In your face
 
Bored

Bored

I’m bored. I spend 99% of my time in this apartment. Current mood: annoyed, irked, bored, restless. It’s Saturday. I get it; he spends most of his time not at home, around others so he’s completely cool with just being here on the weekends. As long as I get out some time I’m good. Whatever.

But I sit here as he’s snoring (it’s past 4PM) and I ponder, and I try to get some sense of where my head is at, as one annoyance melds with the next. This might seem completely out of context right now but has to do with staying home/not seeing people. People like B, H, C. I’ve spent the last two weekends with H and C, not to mention C’s constant presence in my life as is, and I was just kinda feeling that this weekend I don’t want to see her if we end up going to LA. Why? Mainly because of feeling over-saturated. Because of the internal meaningful looks and jokes and faces and expressions, the longing stare in H’s kitchen last weekend. Because of the sense of being left out.
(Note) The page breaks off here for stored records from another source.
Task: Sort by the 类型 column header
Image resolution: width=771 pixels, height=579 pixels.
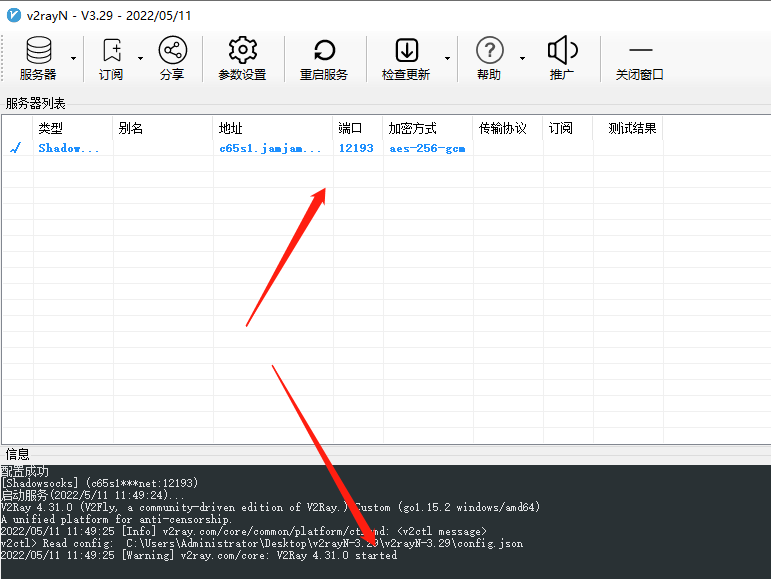Action: [50, 128]
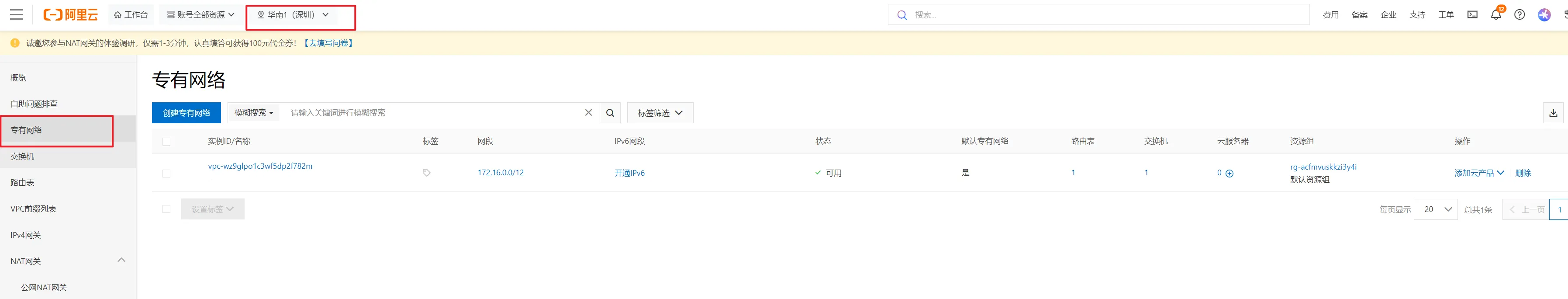Clear the search field with X icon

pos(588,113)
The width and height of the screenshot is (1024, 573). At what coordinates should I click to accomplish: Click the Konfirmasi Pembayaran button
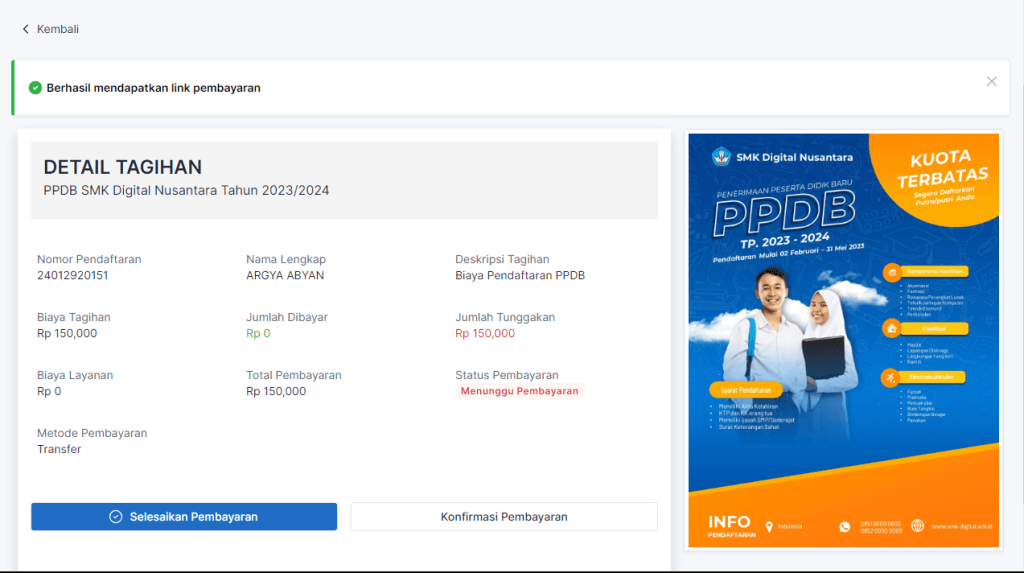pyautogui.click(x=504, y=517)
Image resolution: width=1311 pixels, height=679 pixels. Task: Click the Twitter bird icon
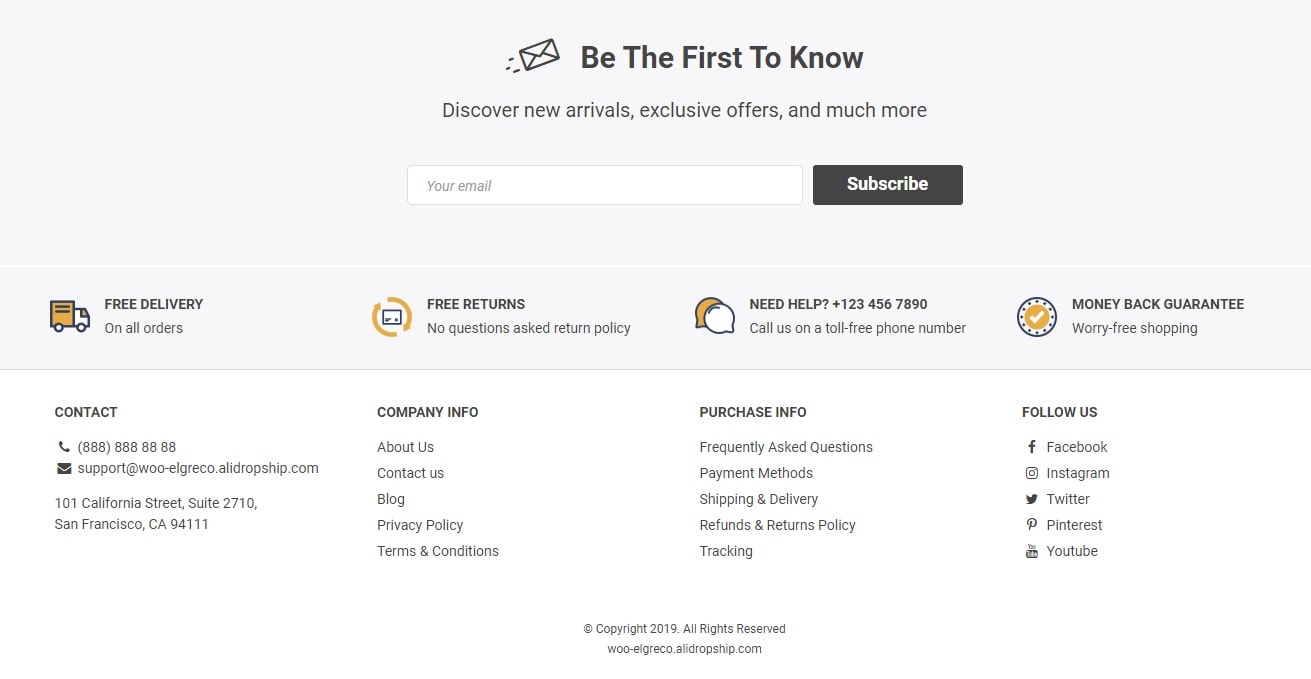[1032, 499]
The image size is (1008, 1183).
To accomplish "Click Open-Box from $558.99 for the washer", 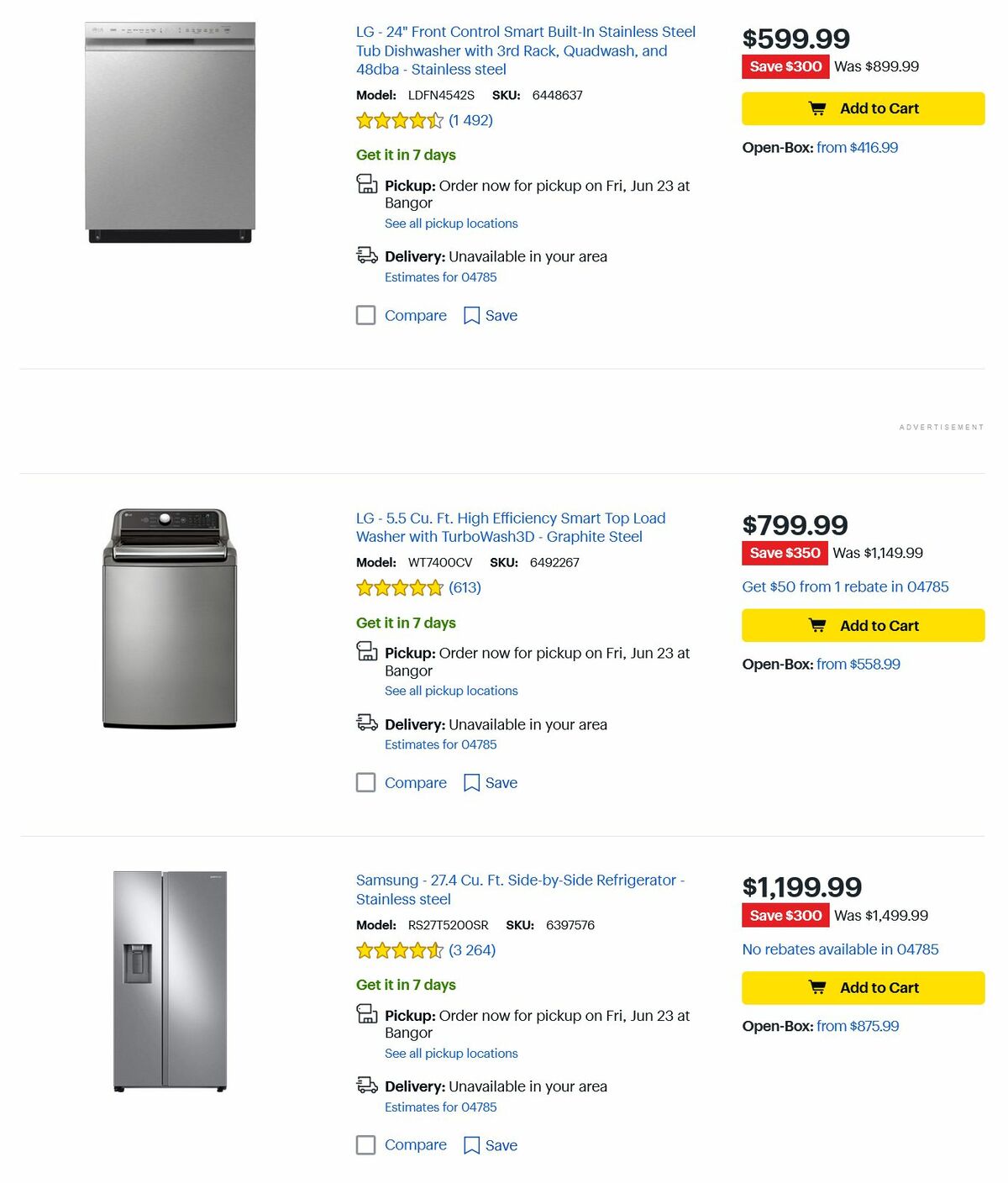I will [858, 664].
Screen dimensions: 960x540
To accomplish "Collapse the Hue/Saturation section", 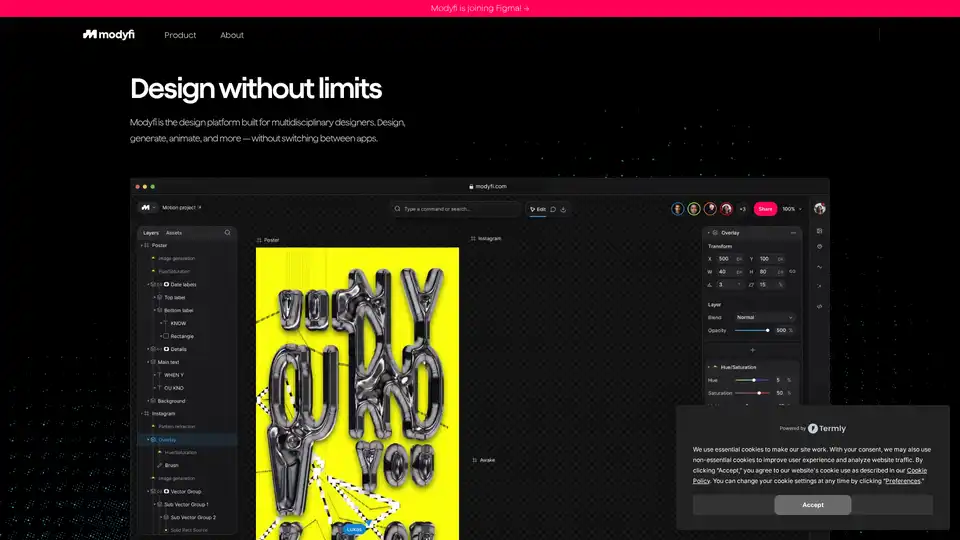I will [x=710, y=368].

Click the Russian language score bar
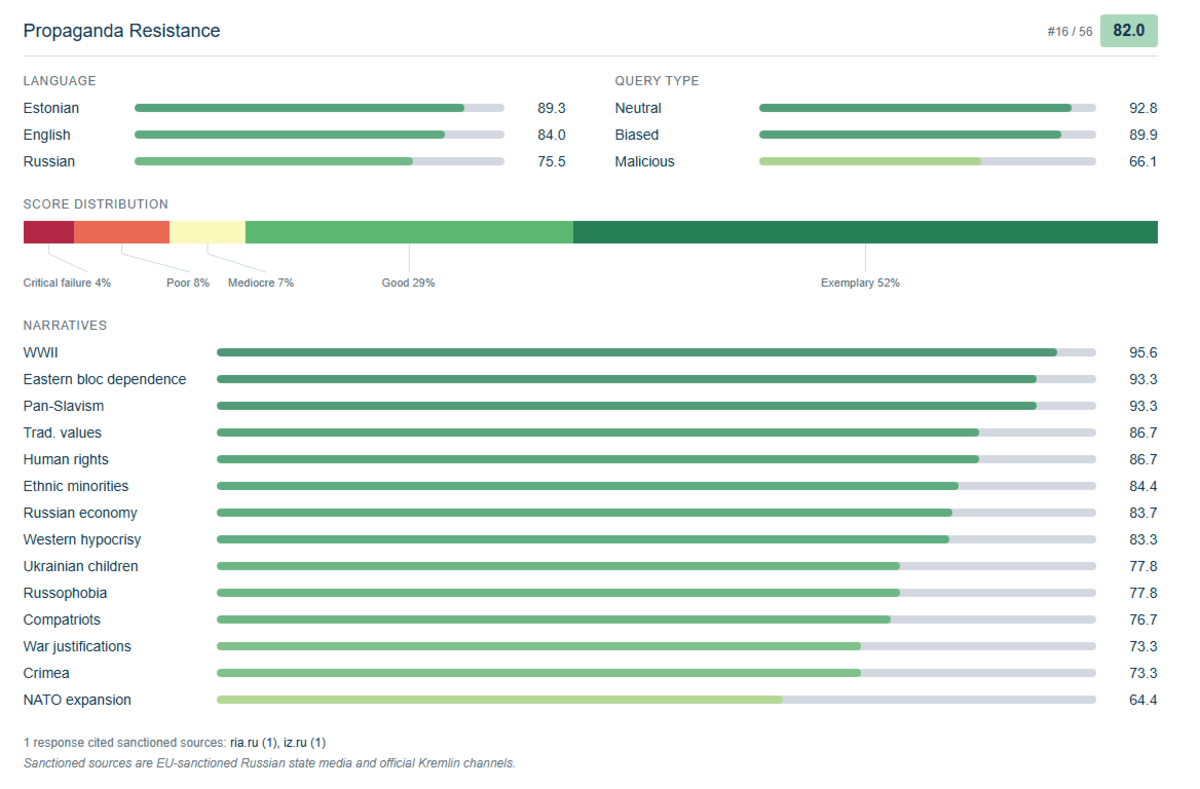point(319,161)
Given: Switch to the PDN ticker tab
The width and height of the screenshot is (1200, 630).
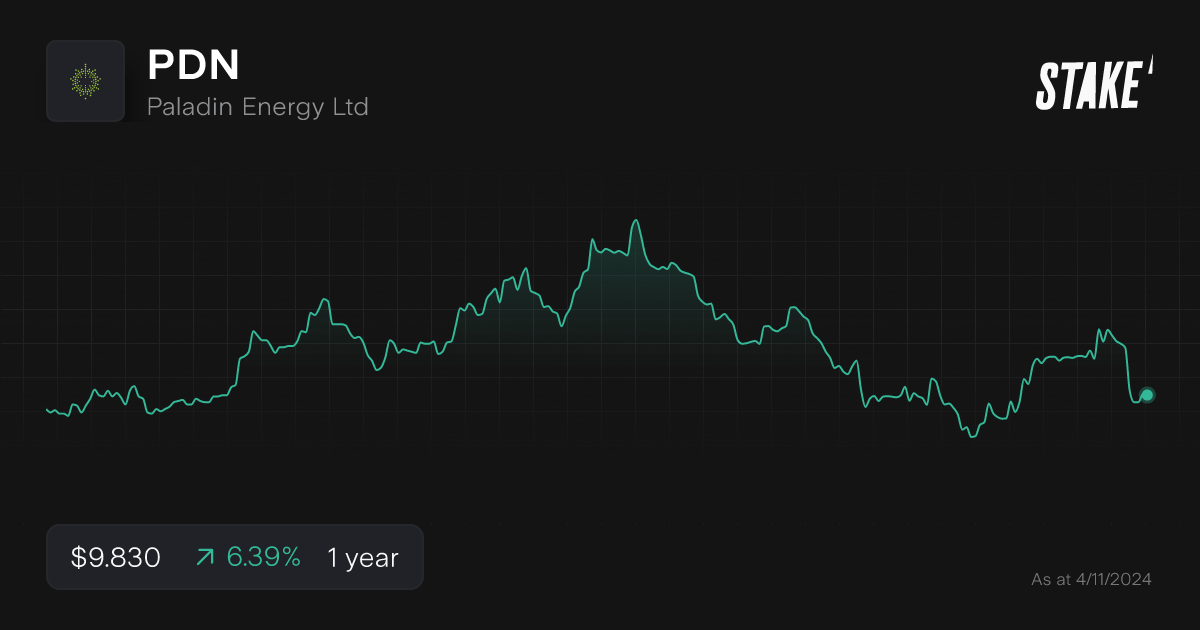Looking at the screenshot, I should [193, 66].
But I also came to a realization while trying to console myself with that old: he picked you, he married you.

The fact is that she left him initially. They would probably still be together if all that hadn’t happened. Hell, they were still together despite that happening. And so, all of a sudden the whole he picked you-bit isn’t so very helpful or soothing anymore.

I’m going to drive myself crazy with this. Yes, a lot of it is my insecurities coming to light. But that doesn’t change the fact of the constant insider thing. So what do I do? I can’t keep bringing it up because he doesn’t understand and so I’m the crazy one. Even though I know for a fact she’s not super fond of me. Even though I feel the fake. Even though I try to partake. It’s a shitty situation and I can’t fix it or even fully discuss it because of who she is to him as well as the fact that I don’t want to make things awkward or be that person.

I really don’t like people sometimes. Bleh.